__Work required__. Wherever "computer" appears in the records below, copy the line that holds it.

Records from a collection:

□ □ □ □ □

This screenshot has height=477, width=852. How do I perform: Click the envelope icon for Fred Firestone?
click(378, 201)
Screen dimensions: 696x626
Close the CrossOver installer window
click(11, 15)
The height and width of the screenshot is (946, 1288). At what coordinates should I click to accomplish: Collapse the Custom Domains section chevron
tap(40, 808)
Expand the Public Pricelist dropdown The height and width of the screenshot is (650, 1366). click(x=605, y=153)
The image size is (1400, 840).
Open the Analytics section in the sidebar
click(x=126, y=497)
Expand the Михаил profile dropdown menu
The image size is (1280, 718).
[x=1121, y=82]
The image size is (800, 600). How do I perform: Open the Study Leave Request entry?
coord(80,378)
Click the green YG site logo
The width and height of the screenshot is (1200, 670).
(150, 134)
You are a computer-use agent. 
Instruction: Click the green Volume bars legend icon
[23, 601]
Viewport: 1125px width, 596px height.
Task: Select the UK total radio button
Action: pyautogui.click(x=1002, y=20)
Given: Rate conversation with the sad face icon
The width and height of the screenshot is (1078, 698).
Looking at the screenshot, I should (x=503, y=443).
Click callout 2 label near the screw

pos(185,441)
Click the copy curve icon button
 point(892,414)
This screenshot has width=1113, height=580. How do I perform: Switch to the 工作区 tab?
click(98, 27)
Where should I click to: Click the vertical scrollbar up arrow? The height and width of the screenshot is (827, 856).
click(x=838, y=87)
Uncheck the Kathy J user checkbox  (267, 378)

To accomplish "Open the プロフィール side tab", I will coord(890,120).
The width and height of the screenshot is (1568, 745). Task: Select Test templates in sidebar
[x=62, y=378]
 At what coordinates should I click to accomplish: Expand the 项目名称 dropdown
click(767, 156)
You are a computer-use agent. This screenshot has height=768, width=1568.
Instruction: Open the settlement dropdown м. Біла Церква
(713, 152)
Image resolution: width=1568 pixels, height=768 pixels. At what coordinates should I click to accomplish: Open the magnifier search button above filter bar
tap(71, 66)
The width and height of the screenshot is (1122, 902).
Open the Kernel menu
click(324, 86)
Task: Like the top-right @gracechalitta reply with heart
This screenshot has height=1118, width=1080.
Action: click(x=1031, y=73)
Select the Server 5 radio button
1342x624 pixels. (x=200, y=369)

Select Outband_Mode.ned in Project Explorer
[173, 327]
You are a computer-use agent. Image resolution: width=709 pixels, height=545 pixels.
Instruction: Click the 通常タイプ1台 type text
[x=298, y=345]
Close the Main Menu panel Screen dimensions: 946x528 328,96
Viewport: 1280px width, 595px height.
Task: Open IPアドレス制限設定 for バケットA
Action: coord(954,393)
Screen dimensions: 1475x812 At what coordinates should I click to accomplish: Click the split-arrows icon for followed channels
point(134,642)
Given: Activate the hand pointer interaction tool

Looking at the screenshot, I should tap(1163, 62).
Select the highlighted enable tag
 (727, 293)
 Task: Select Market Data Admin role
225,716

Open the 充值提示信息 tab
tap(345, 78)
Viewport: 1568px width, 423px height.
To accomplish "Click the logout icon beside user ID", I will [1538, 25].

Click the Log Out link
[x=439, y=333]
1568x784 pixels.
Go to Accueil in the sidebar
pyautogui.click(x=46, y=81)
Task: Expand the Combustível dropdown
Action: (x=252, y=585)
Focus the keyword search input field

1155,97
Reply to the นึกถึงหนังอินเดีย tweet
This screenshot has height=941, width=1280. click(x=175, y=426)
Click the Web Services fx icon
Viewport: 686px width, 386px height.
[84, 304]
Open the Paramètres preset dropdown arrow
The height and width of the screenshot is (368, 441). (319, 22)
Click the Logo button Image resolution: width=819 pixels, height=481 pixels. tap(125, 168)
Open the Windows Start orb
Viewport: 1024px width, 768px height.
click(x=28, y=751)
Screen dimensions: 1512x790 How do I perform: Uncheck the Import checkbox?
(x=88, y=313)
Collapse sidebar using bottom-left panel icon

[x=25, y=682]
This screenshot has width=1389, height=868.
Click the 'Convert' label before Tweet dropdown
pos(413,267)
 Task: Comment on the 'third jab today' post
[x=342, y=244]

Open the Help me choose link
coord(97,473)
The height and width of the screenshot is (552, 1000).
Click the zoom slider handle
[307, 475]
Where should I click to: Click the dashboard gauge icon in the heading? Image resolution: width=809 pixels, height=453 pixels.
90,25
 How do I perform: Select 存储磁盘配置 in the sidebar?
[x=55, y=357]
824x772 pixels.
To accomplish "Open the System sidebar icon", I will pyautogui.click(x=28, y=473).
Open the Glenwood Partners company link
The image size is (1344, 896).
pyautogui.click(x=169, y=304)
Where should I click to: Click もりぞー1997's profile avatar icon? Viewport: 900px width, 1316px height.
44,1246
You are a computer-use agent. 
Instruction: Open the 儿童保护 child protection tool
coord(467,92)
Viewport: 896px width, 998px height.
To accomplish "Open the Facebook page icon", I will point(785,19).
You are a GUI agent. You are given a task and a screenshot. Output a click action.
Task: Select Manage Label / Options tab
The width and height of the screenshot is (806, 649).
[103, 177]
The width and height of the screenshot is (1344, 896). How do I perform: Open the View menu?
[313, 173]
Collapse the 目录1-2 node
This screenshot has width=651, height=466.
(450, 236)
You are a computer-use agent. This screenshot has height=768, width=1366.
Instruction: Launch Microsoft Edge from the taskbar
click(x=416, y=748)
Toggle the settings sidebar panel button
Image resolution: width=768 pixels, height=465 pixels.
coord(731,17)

□ □ □ □ □

__Task result__.
You are a computer-use agent. 
You are a computer-use agent. This screenshot has height=768, width=1568.
You are a computer-use agent. Image resolution: width=709 pixels, height=545 pixels.
You are a computer-use agent. 
You are a computer-use agent. This screenshot has height=768, width=1366.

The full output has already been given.